Logo Polskiego Radia
POSŁUCHAJ
IAR
Anna Borys 29.11.2012

Dobre wykształcenie tylko dla zamożnych...

Dysproporcje między biednymi a bogatymi będą się powiększać - również w kwestii wykształcenia.
Dobre wykształcenie tylko dla zamożnych...Glow Images/East News

Dzieciom z biednych terenów coraz trudniej będzie poprawić swój los dzięki nauce.

Socjolog Wojciech Knieć z Uniwersytetu Mikołaja Kopernika w Toruniu zwraca uwagę, że w Polsce brakuje rozwiązań systemowych.
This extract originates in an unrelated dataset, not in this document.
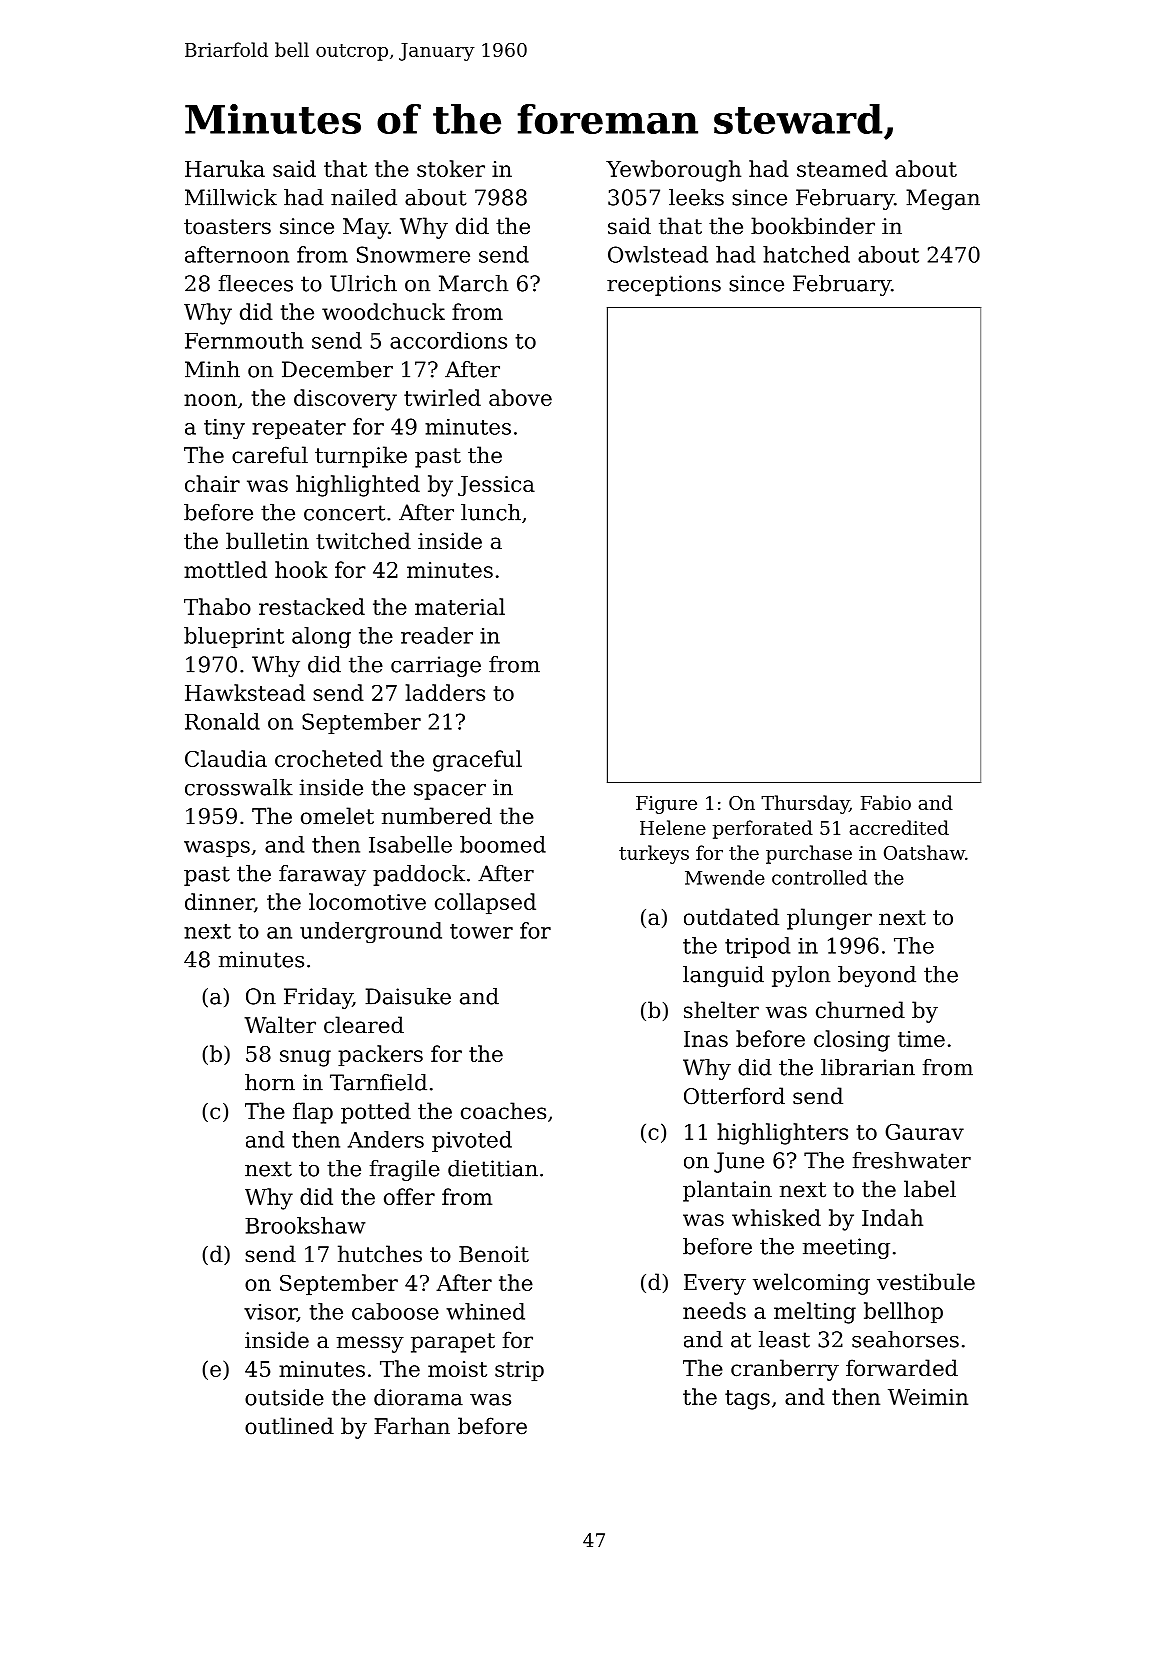  Describe the element at coordinates (829, 919) in the document. I see `plunger` at that location.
Z biedą walczą raczej samorządy, które od państwa dostają coraz więcej zadań bez dodatkowych środków. Tworzy się spirala ubóstwa, z której trudno wyjść. Likwidowane szkoły i połączenia komunikacyjne sprawiają, że niektóre tereny są coraz mniej atrakcyjne dla inwestorów. Biedne rejony będą dalej ubożały. Z badań GUS wynika, że w ubogich rodzinach oszczędności na nauce robiono trzy razy częściej niż w pozostałych. Najczęściej rezygnowano z dodatkowych zajęć i korepetycji.
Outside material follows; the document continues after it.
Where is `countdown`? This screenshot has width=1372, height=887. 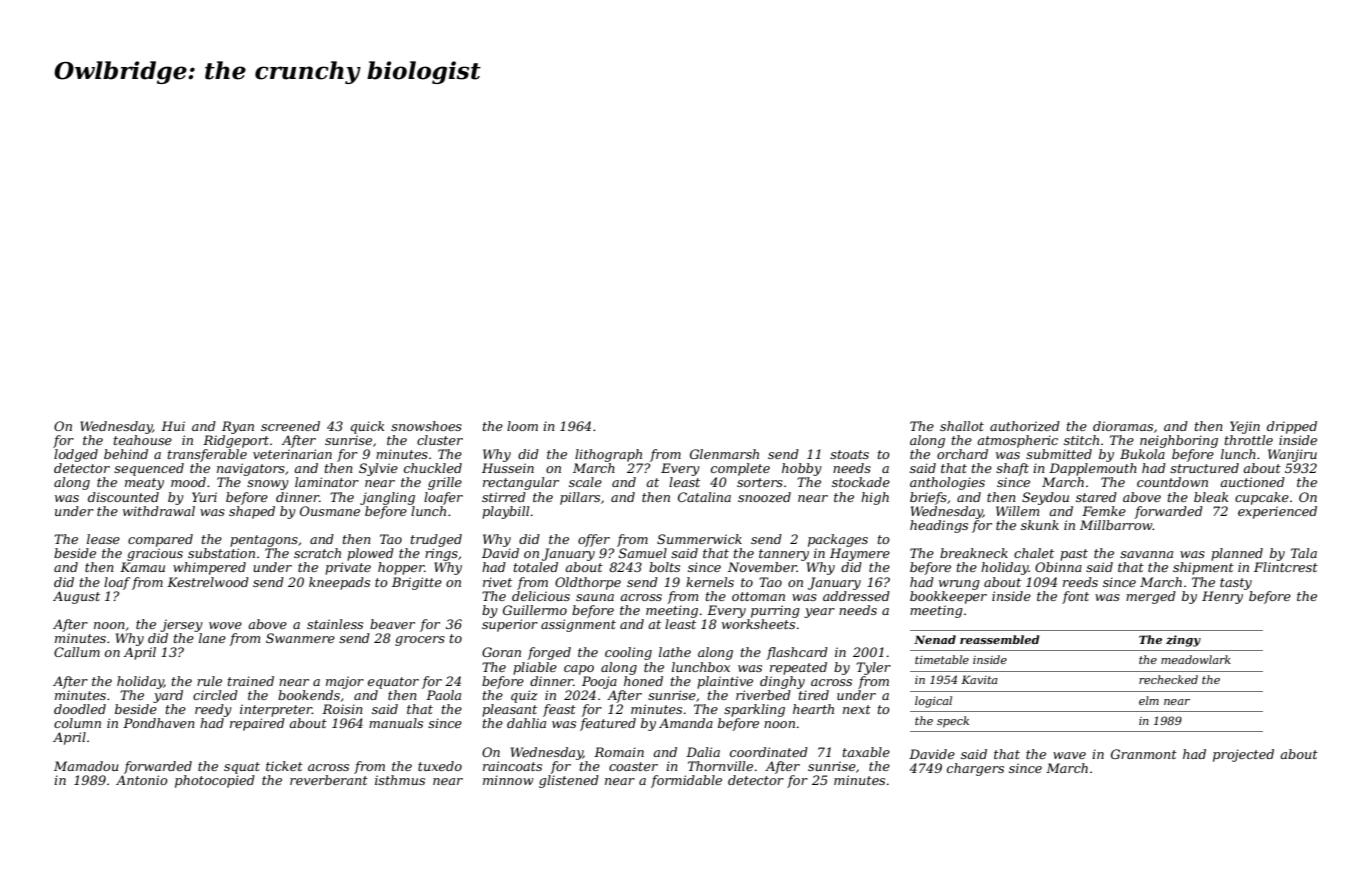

Prezes fundacji edukacyjnej "Perspektywy" Waldemar Siwiński zwraca uwagę, równość szans to podstawa naszego systemu edukacji. Niestety jest ona różnie realizowana. Siwiński zwraca uwagę, że rodzice niezamożni, zwłaszcza z małych miejscowości, mają trudności z zapewnieniem dziecku lepszych możliwości rozwoju. I podkreśla, że dzieci w dużych miastach mają swobodny dostęp do bibliotek, muzeów, kin, teatrów, czy sal koncertowych.
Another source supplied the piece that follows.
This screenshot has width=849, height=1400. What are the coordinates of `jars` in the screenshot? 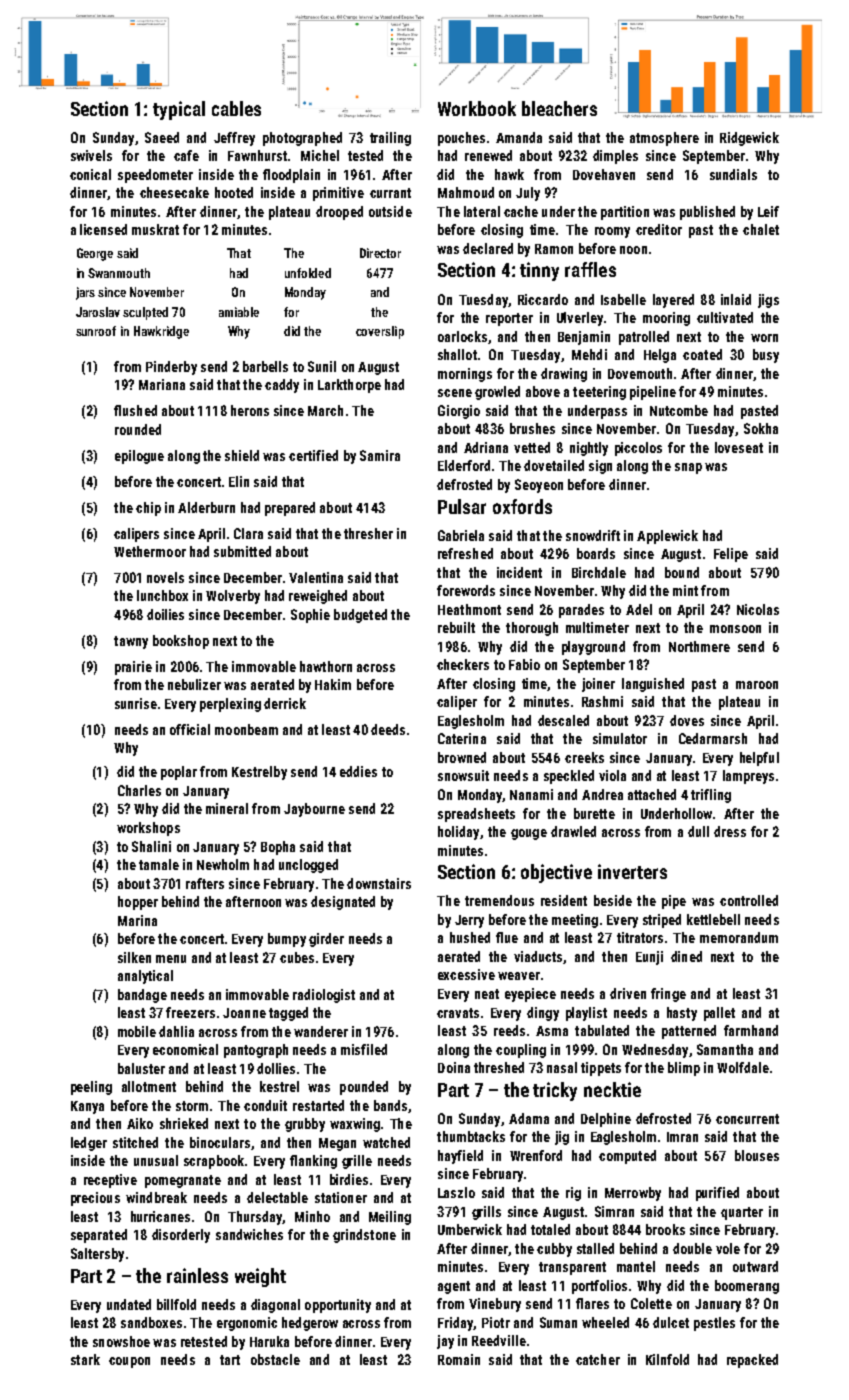 It's located at (85, 293).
W małych ośrodkach pomaga nieco dostęp do internetu. Sieć nie jest jednak w stanie zaspokoić wszystkich potrzeb edukacyjnych. Dużą rolę w odnajdywaniu i rozwijaniu talentu musi odgrywać nauczyciel. Nawet w rankingowo słabej szkole mogą pracować świetni pedagodzy.
O ubóstwie rozmawiają dziś wszystkie rozgłośnie publiczne w Europie. To efekt akcji "Why Poverty" zorganizowanej przez Europejską Unię Nadawców.